• [BRANO]:
::::::::
“Credo fermamente che non si possa prescindere dall’approvare una legge di regolamentazione delle lobby“. La netta indicazione non arriva da una delle solite voci che frequentemente chiedono il varo di una normativa in materia, bensì dal consigliere di Stato e – attualmente componente dell’Autorità Nazionale Anticorruzione – Michele Corradino. Una richiesta formulata in modo inequivocabile in questa intervista rilasciata a Formiche.net, che segue di qualche giorno il grido di allarme del professore della Luiss Pier Luigi Petrillo sui rischi derivanti dal combinato disposto dell’abolizione del finanziamento pubblico dei partiti, del reato di traffico d’influenze illecite e della mancata regolamentazione dei gruppi di pressione.
Dunque regolamentazione delle lobby senza se e senza ma?
Assolutamente, ne sono convinto ormai dal 2008 quando guidai la commissione che elaborò il cosiddetto disegno di legge Santagata (dal nome dell’allora ministro del governo per l’attuazione del Programma Giulio Santagata, ndr), tante volte discusso, rimaneggiato e riproposto. Ma mai, ovviamente, approvato.
Perché non si è mai riusciti ad approvare una legge sulle lobby?
C’è una sorta di maledizione: è entrata più volte in Consiglio dei Ministri senza però mai uscirne come provvedimento normativo. Un’idea del perché in questi anni me la sono fatta: è la politica ad essere in fondo contraria perché preferisce non essere regolamentata nei suoi rapporti con gli imprenditori e gli interessi privati. I lobbisti invece – che svolgono questa attività in modo professionale – sono favorevoli anche perché hanno tutto l’interesse a che sia garantita la massima trasparenza.
::::::::
• [DATI REGISTRATI]:
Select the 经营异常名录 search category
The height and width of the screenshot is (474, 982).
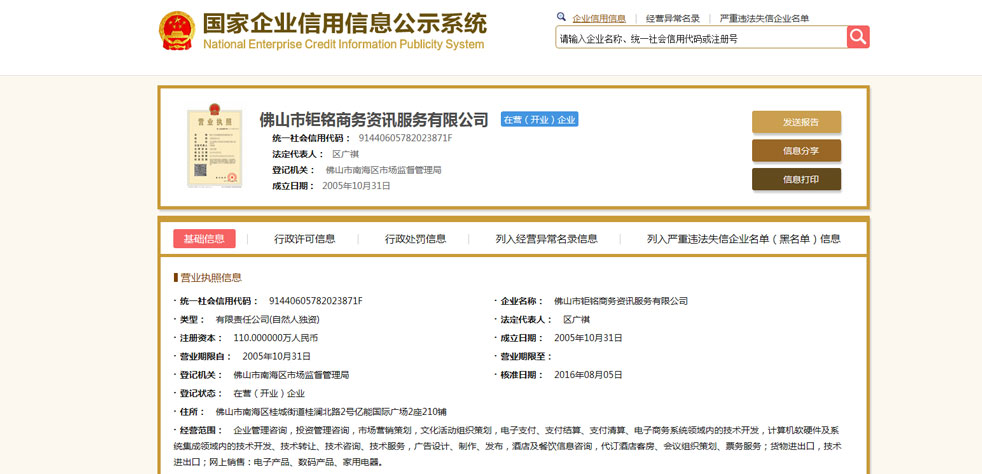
::::::::
• [DA SVOLGERE]:
Sostituisci "Consiglio dei Ministri" con "Parlamento" e riscrivi il brano sulle lobby in tutta la sua parte compresa tra "Assolutamente, ne sono" e "la massima trasparenza.".

• [RISPOSTA AL COMPITO]:
Assolutamente, ne sono convinto ormai dal 2008 quando guidai la commissione che elaborò il cosiddetto disegno di legge Santagata (dal nome dell’allora ministro del governo per l’attuazione del Programma Giulio Santagata, ndr), tante volte discusso, rimaneggiato e riproposto. Ma mai, ovviamente, approvato.
Perché non si è mai riusciti ad approvare una legge sulle lobby?
C’è una sorta di maledizione: è entrata più volte in Parlamento senza però mai uscirne come provvedimento normativo. Un’idea del perché in questi anni me la sono fatta: è la politica ad essere in fondo contraria perché preferisce non essere regolamentata nei suoi rapporti con gli imprenditori e gli interessi privati. I lobbisti invece – che svolgono questa attività in modo professionale – sono favorevoli anche perché hanno tutto l’interesse a che sia garantita la massima trasparenza.